HP Inc. said cybercriminals are refining long-standing phishing and malware tactics with increasingly advanced techniques designed to slip past traditional security defenses, including disguising malware as PDF invoices and embedding malicious code in image pixels.
In its latest Threat Insights Report, published Sept. 12 and covering April through June, the Palo Alto-based company said attackers are combining “living-off-the-land” (LOTL) tools — legitimate software features built into Windows — with new forms of visual deception. The result is a surge in harder-to-detect threats that are challenging conventional security systems.
“Attackers aren’t reinventing the wheel, but they are refining their techniques,” said Alex Holland, principal threat researcher at HP Security Lab.

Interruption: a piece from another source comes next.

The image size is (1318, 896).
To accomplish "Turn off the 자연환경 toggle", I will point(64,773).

“Living-off-the-land, reverse shells and phishing have been around for decades, but today’s threat actors are sharpening these methods. We’re seeing more chaining of living-off-the-land tools and use of less obvious file types, such as images, to evade detection.”

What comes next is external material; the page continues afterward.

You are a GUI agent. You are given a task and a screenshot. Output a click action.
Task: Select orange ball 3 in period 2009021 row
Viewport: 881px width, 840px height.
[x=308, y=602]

The report outlined several notable campaigns. One involved a fake Adobe Reader invoice that embedded a reverse shell script inside a small SVG image, disguised as a PDF file.
The file featured a phony loading bar, creating the illusion of an ongoing upload and increasing the likelihood of victims opening it. Attackers geofenced the malware to German-speaking regions to reduce exposure and hinder automated analysis.
Another campaign saw attackers conceal an XWorm payload within the pixel data of Microsoft Compiled HTML Help files disguised as project documents. The infection chain used PowerShell commands to extract and execute the malware before running scripts that deleted evidence of the files.
Read also: HP targets SMEs, underserved areas in new digital campaign
HP also observed the resurgence of Lumma Stealer, a widely distributed malware family that continued spreading via compressed IMG archives despite a law enforcement crackdown in May. The attackers used LOTL methods to bypass email security filters and are already rebuilding infrastructure, the company said.
The research highlighted how cybercriminals are diversifying file formats to stay ahead of defenses. Archive files were the most popular method for delivering malware in the second quarter, accounting for 40% of incidents, followed by executables and scripts at 35%.
RAR archives, often trusted by users, made up 26% of malicious attachments. At least 13% of email threats detected by HP Sure Click technology bypassed one or more email gateways.
“Living off the land techniques are notoriously difficult for security teams because it’s hard to tell green flags from red – i.e. legitimate activity versus an attack,” said Ian Pratt, global head of security for personal systems at HP.
“You’re stuck between a rock and a hard place – lock down activity and create friction for users and tickets for the SOC or leave it open and risk an attacker slipping through. Even the best detection will miss some threats, so defense-in-depth with containment and isolation is essential to trap attacks before they can cause harm.”
HP said its Wolf Security platform, which isolates suspicious files in secure containers, has logged more than 55 billion opened attachments, web pages and downloads without reporting a breach. By analyzing threats that evade detection on endpoints, HP said it has a unique window into the shifting tactics of cybercriminals.
The findings highlights the growing sophistication of online attackers who are leveraging trusted tools, disguising malware in everyday file formats, and tailoring campaigns to specific regions to reduce exposure. For enterprises, HP warned, the implication is clear: relying solely on detection-based security tools is no longer enough.